Fabre-Kramer Pharmaceuticals Announces FDA Approval of EXXUA™, the First and Only Oral Selective 5HT1a Receptor Agonist for the Treatment of Major Depressive Disorder in Adults
HOUSTON, Sept. 28, 2023 /PRNewswire/ -- Fabre-Kramer Pharmaceuticals Inc. (Fabre-Kramer), a biopharmaceutical company committed to developing novel therapies to address unmet needs in psychiatry and neurology, is pleased to announce that the U.S. Food and Drug Administration (FDA) has approved Exxua™ (gepirone hydrochloride extended-release tablets) for the treatment of major depressive disorder (MDD) in adults. Exxua represents a new class of antidepressant; the first and only approved antidepressant with a novel mechanism of action that selectively targets the serotonin 1A receptor, a key regulator of mood and emotion. Exxua has been shown to effectively relieve depressive symptoms, and its approved labeling does not contain Warnings or Adverse Reactions regarding causing sexual dysfunction or weight gain vs. placebo. Exxua is expected to be available in pharmacies in early 2024.

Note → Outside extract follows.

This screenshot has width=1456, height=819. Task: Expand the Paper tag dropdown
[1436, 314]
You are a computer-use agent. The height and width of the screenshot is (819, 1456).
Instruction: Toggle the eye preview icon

- EXXUA is the first new chemical entity (NCE) utilizing this single mechanism approved for the treatment of major depressive disorder.
- Exxua has been shown to effectively relieve depressive symptoms, and its approved labeling does not contain Warnings or Adverse Reactions regarding causing sexual dysfunction or weight gain vs. placebo.
- Studied in over 5,000 patients, EXXUA's unique mechanism of targeted single serotonin (5HT) 1a receptor agonism relieves depressive symptoms with an acceptable side effect profile.
- Over 20 million American adults experienced major depressive disorder each year prior to the COVID-19 pandemic.